─── LISTING ───

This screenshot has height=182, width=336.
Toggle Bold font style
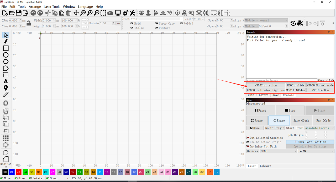(x=132, y=23)
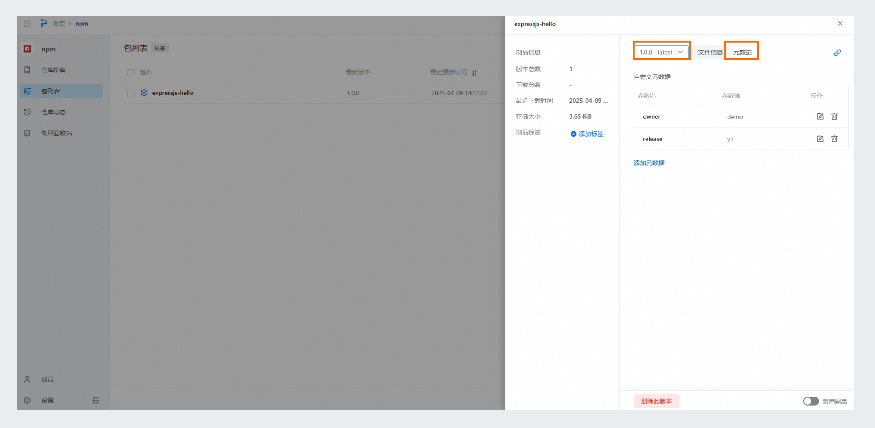Click the plus icon next to 添加标签
The height and width of the screenshot is (428, 875).
[x=573, y=134]
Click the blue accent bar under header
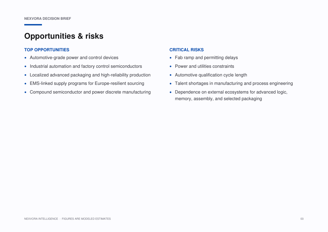Screen dimensions: 328x232 (x=33, y=25)
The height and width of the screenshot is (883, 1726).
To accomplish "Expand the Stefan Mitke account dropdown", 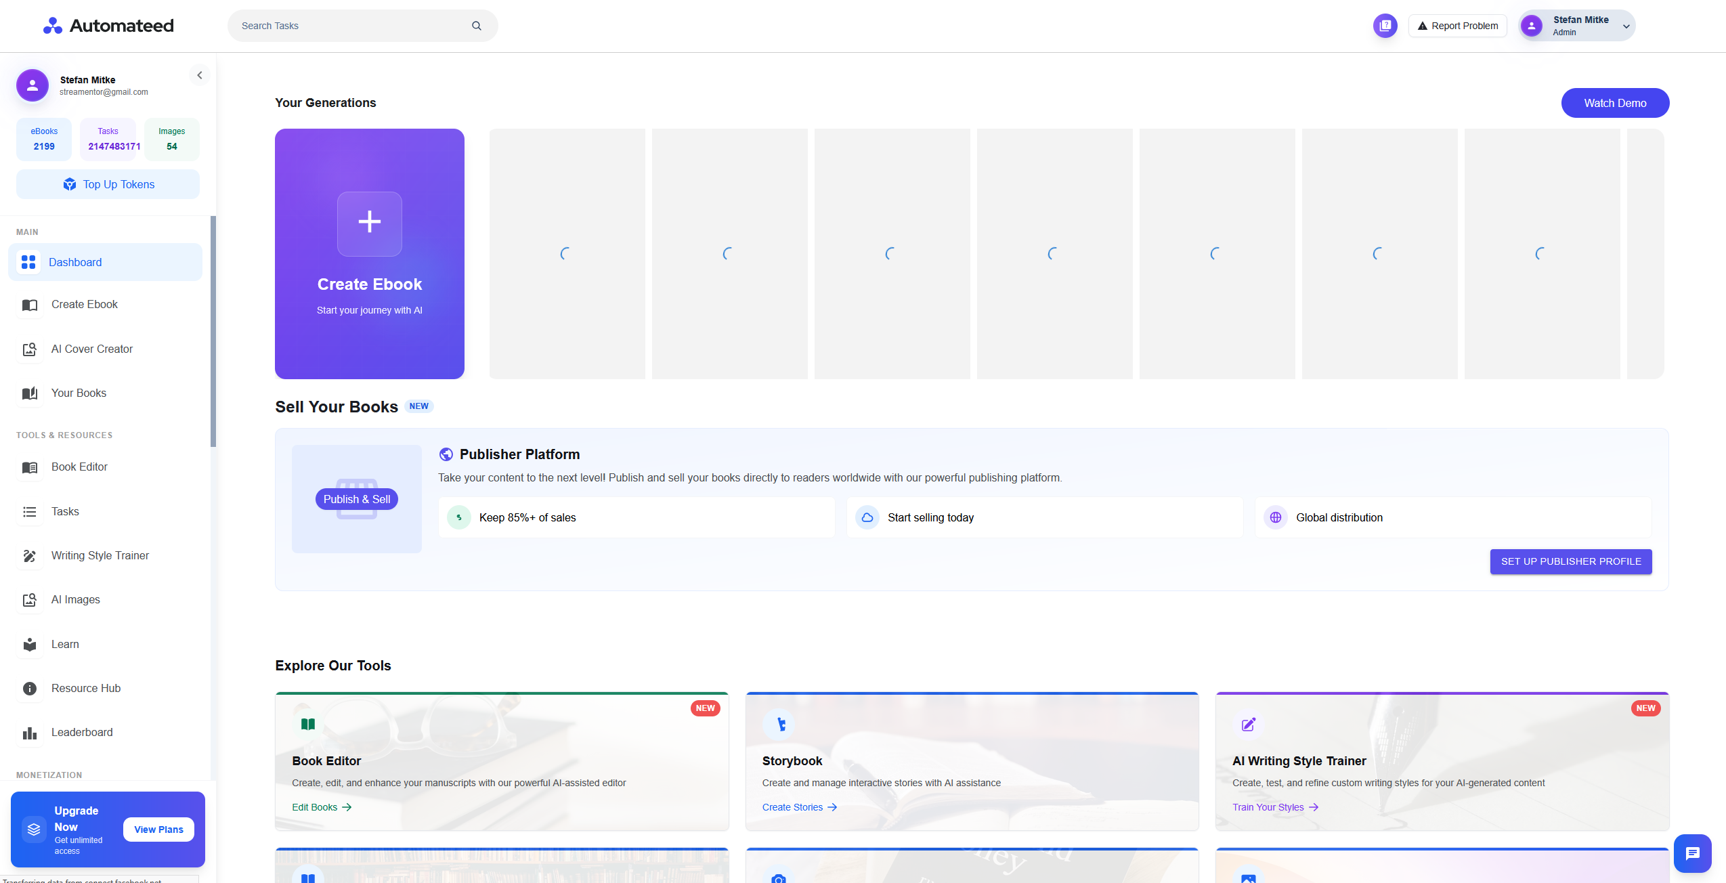I will (1626, 26).
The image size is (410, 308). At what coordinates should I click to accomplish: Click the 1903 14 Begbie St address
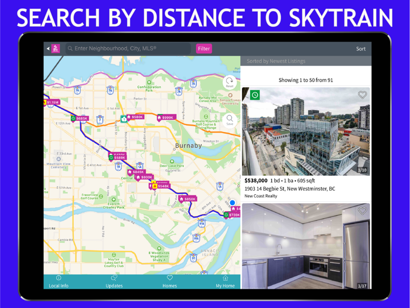[289, 189]
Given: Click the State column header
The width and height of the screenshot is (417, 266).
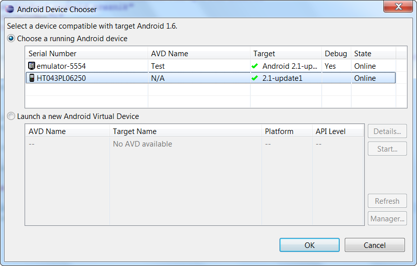Looking at the screenshot, I should tap(362, 54).
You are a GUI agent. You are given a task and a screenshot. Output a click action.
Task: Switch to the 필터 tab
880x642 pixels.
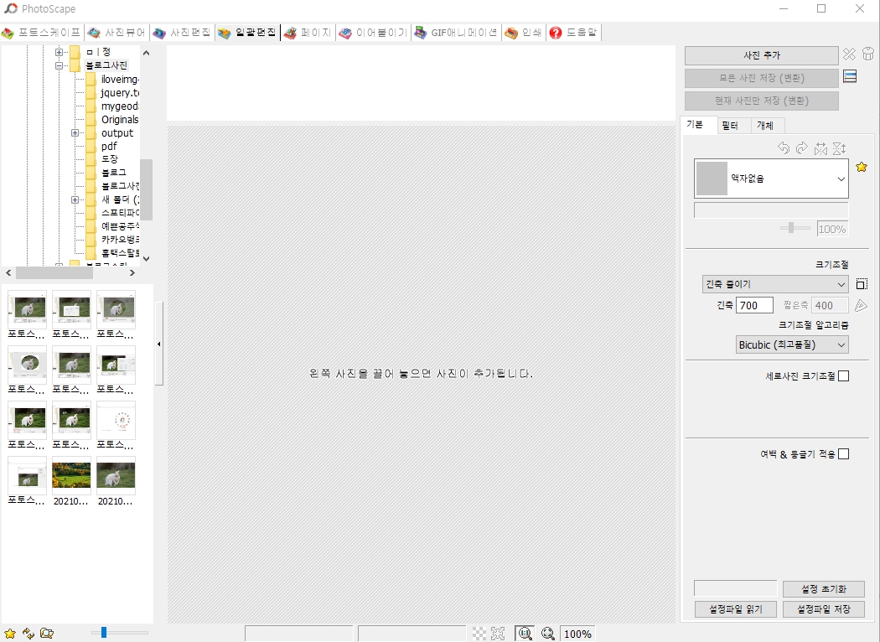click(x=732, y=124)
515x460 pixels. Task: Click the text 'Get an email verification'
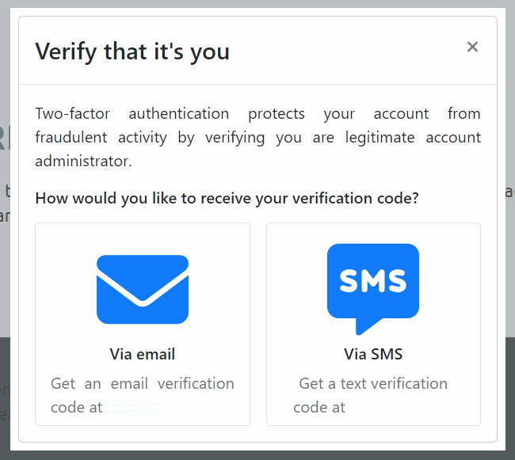[142, 383]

───

Output, exactly as it appears, the part of the records that opens with the line containing "The image size" and runs through the end of the records, leaving out the pictures.

The image size is (410, 308). At what coordinates should I click to accomplish: Click the 1903 14 Begbie St address
[289, 189]
Given: Click the State column header
The width and height of the screenshot is (417, 266).
Looking at the screenshot, I should tap(362, 54).
You are a GUI agent. You are given a task and a screenshot. Output a click action.
Task: Switch to the 필터 tab
880x642 pixels.
click(x=732, y=124)
515x460 pixels. Task: Click the text 'Get an email verification'
[142, 383]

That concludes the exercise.